More importantly, the UI is not done for that use. For example, you might want
to lock down the orientation to have the bottom always be towards your body.
Apps would also need to be very different, because you'd use it as some kind
of dashboard.

------
martin-adams
Very nice concept and I think I can really see this taking off. You can then
use it as a remote device to larger screens as you wouldn't need to look down
at the watch. It reminds me very much of the 3Dconnexion SpaceMouse[1]

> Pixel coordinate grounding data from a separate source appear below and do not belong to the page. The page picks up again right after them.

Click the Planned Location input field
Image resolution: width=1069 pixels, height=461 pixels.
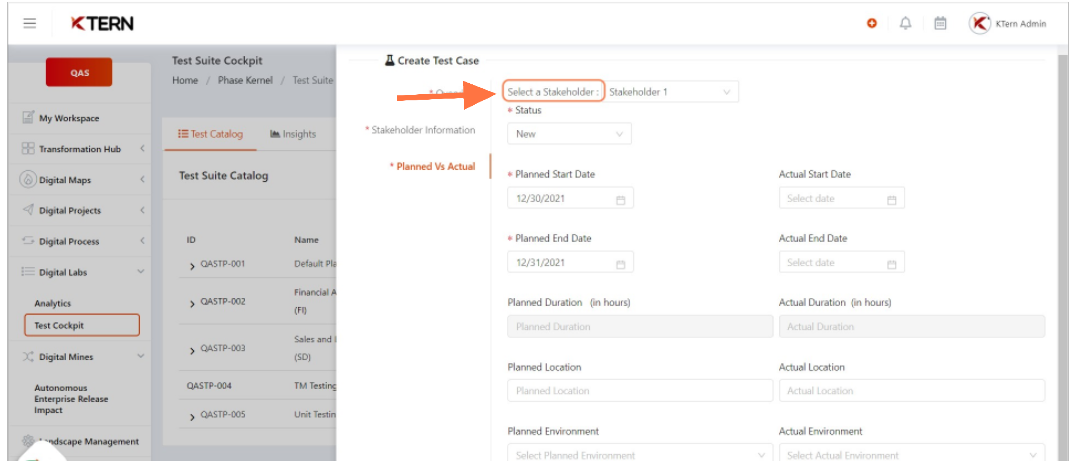(x=639, y=391)
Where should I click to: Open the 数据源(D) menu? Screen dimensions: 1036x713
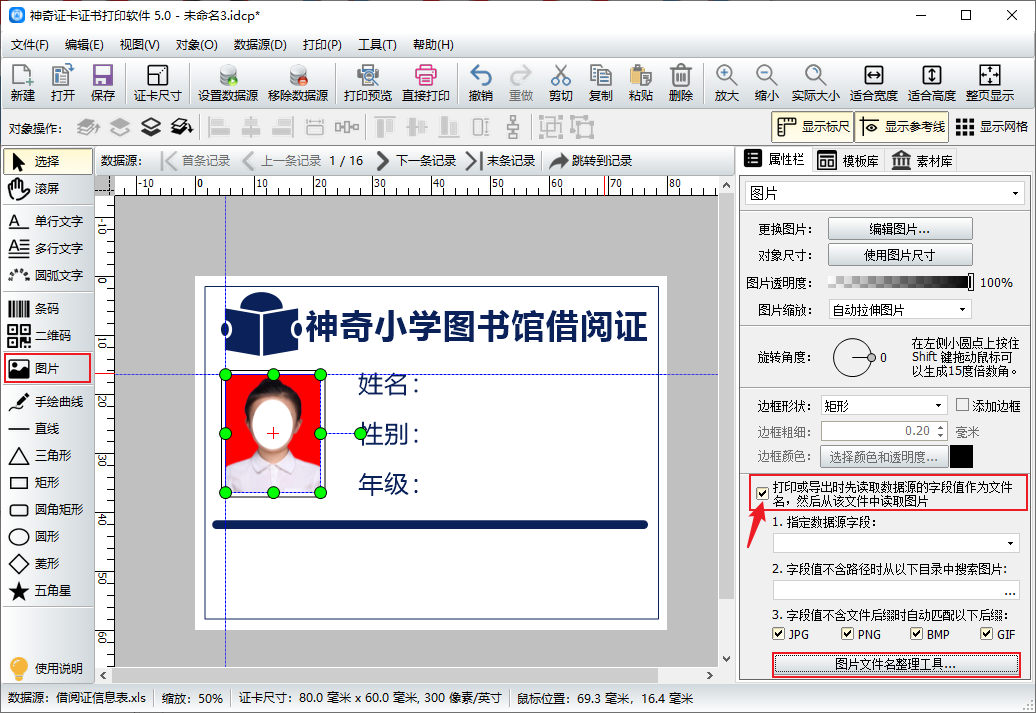(260, 45)
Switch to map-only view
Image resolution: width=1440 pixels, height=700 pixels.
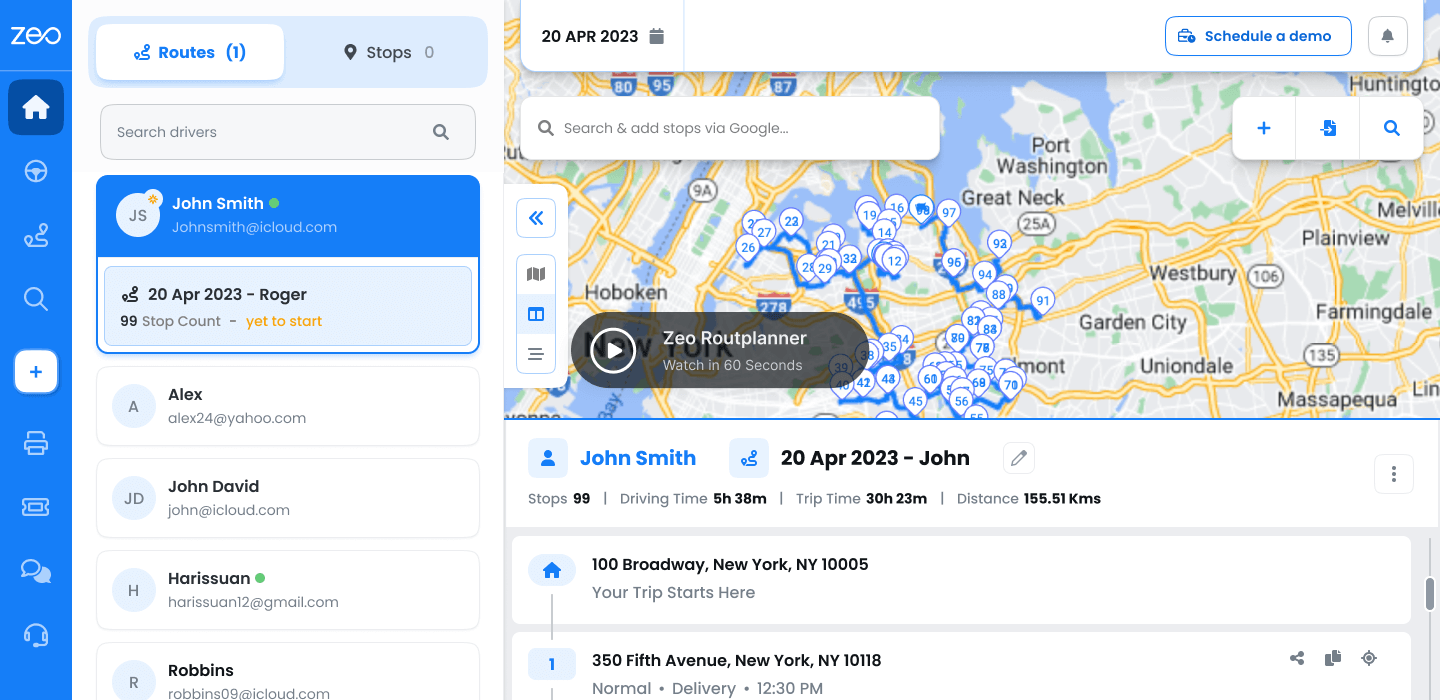coord(536,274)

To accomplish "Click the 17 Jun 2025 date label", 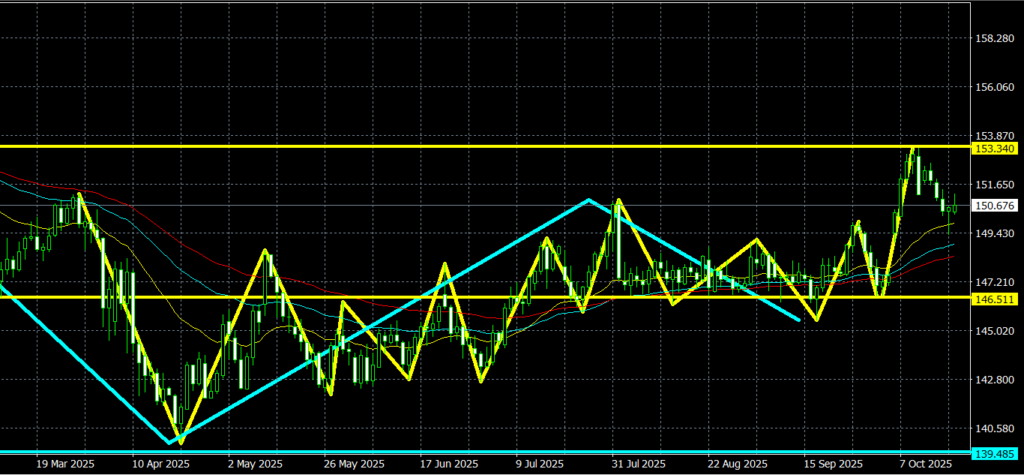I will click(x=446, y=464).
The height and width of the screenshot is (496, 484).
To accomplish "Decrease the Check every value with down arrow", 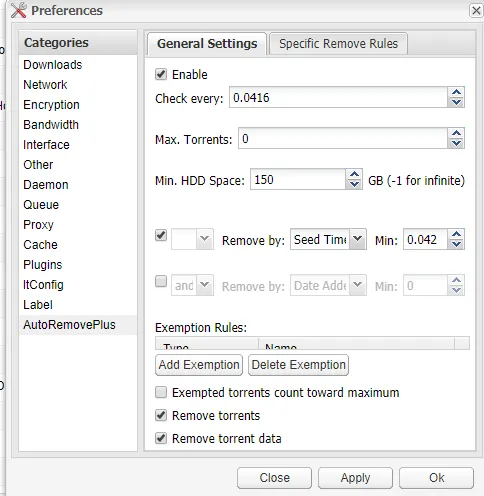I will 456,102.

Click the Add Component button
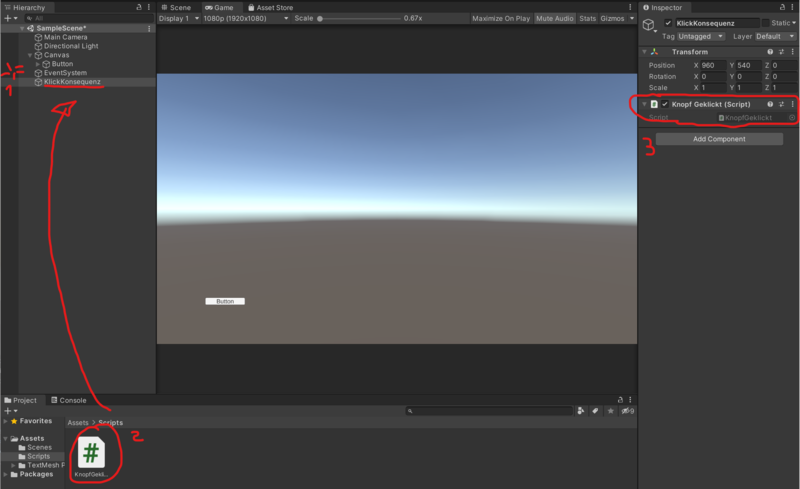point(719,139)
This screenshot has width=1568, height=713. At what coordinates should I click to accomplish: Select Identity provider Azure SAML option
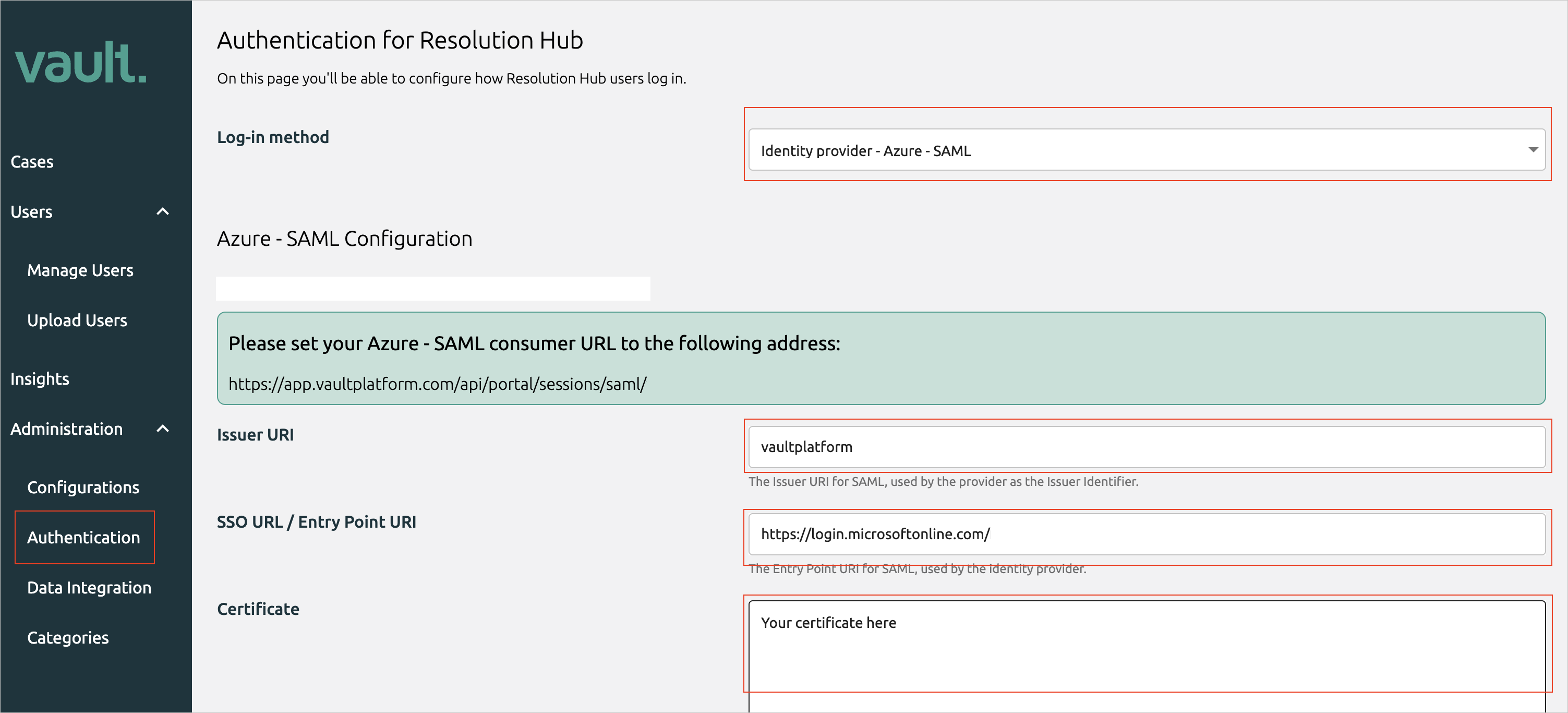[x=1148, y=150]
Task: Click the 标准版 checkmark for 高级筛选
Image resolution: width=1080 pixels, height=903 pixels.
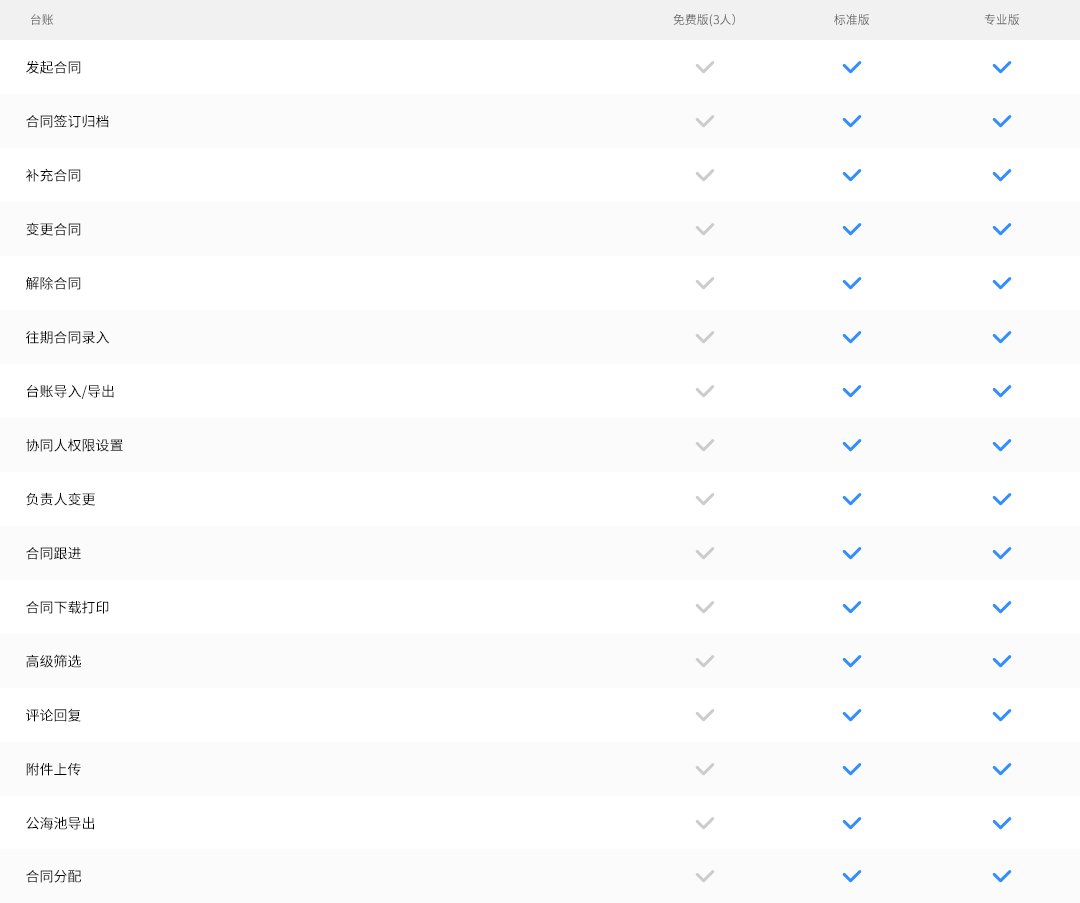Action: click(x=851, y=661)
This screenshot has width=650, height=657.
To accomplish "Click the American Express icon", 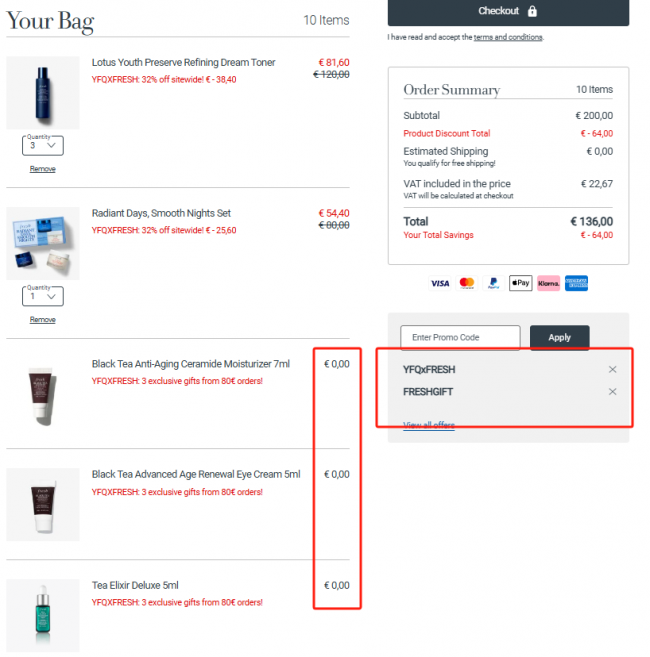I will coord(576,283).
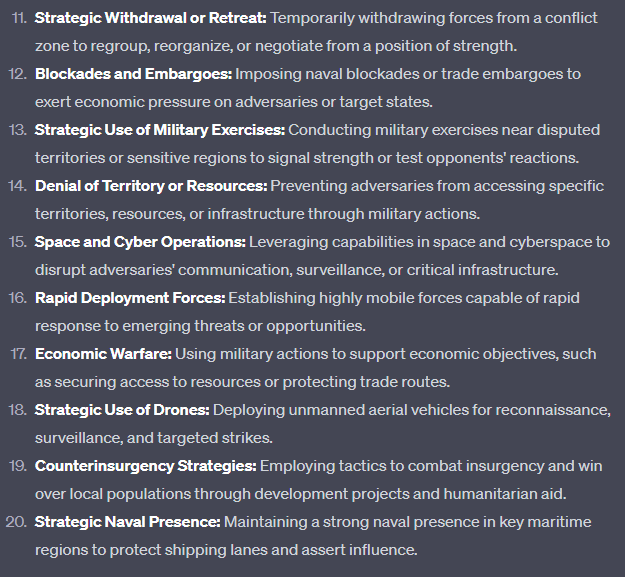Viewport: 625px width, 577px height.
Task: Click list number 11
Action: coord(17,18)
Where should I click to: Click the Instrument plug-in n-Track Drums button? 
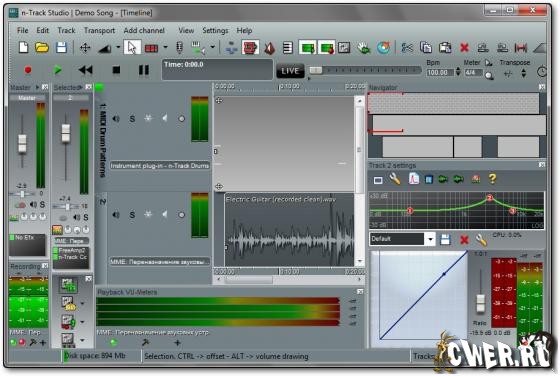coord(160,166)
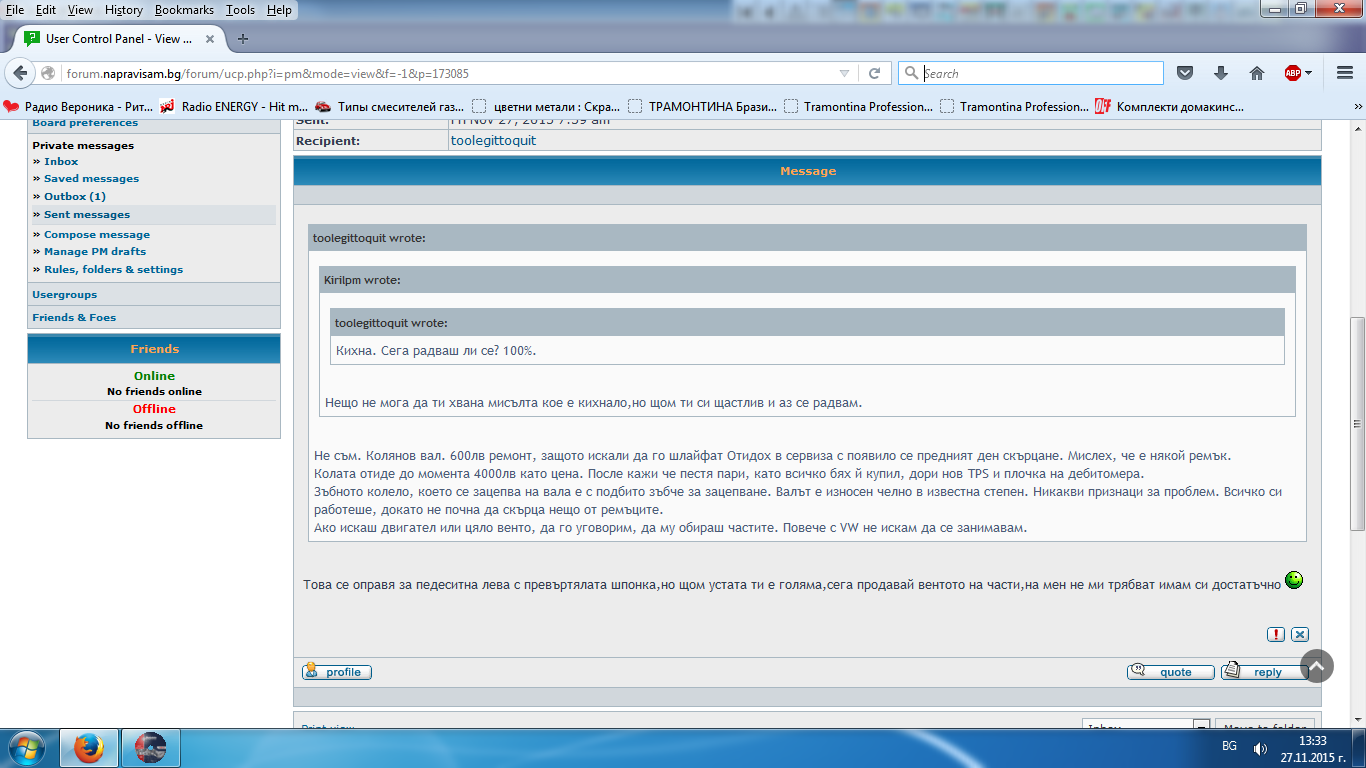Click the Adblock Plus icon

tap(1293, 73)
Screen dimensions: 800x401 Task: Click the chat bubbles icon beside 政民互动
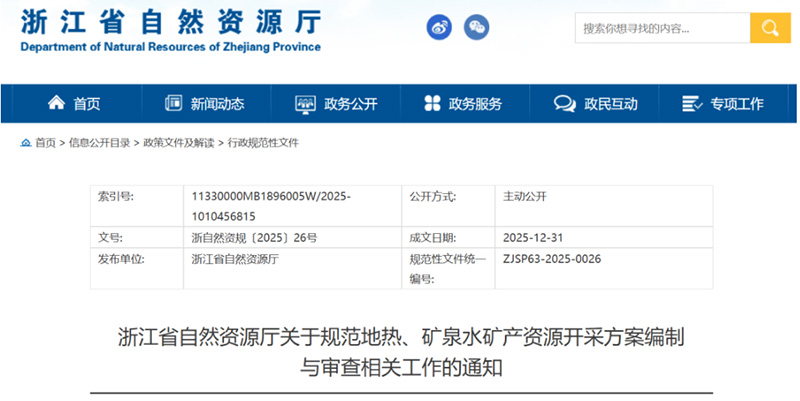(x=564, y=103)
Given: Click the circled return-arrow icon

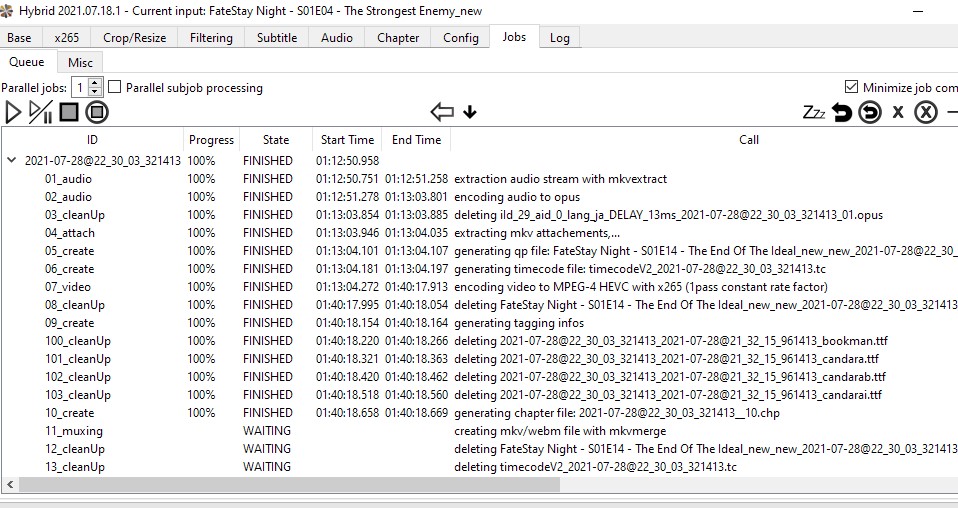Looking at the screenshot, I should tap(870, 112).
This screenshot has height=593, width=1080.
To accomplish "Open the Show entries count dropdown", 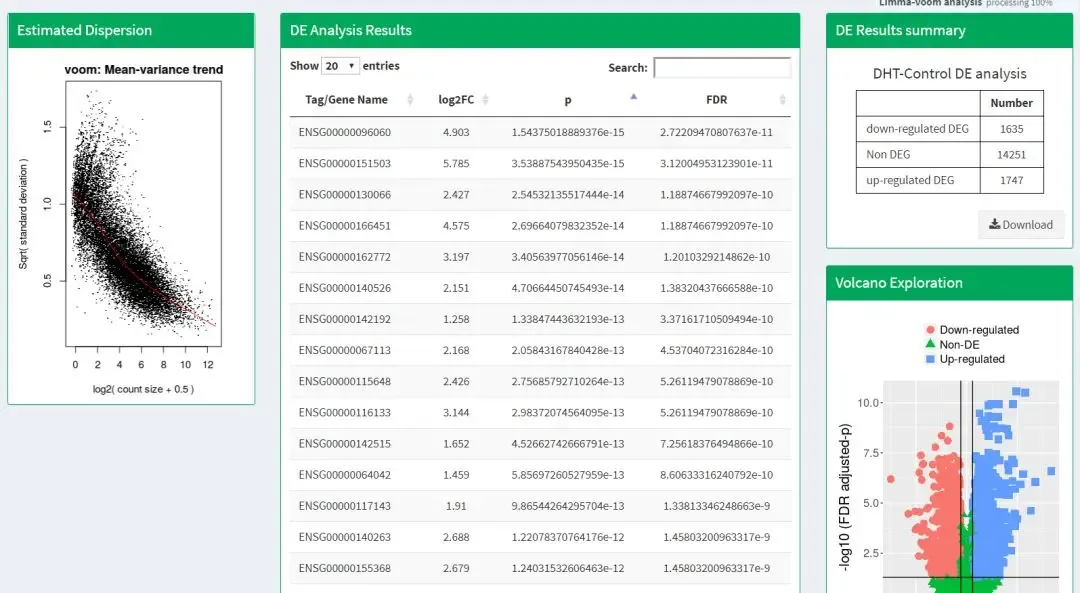I will coord(340,66).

My only minor criticism with the demo is the click to take a photo. This would
be disastrous as usually people are in low light conditions, it would make you
move your hand (and thus camera) and it would introduce camera shake.

[1]
[https://www.3dconnexion.co.uk/index.php?id=352](https://www.3dconnexion.co.uk/index.php?id=352)

------
Hytosys
Everything looks great! Except the click gesture. Besides warping the LCD
(which would admittedly be mounted better in production), it seems like
there's an unavoidable amount of strain on both wrists. Still, very cool! It's
amazing how many awful interfaces we work with on a daily basis that could use
some love like this.

------
tonylemesmer
Could this be expanded to smartphones? A pressure sensitive bezel to avoid
occluding the screen for simple interactions and eliminating buttons but
having regions for input.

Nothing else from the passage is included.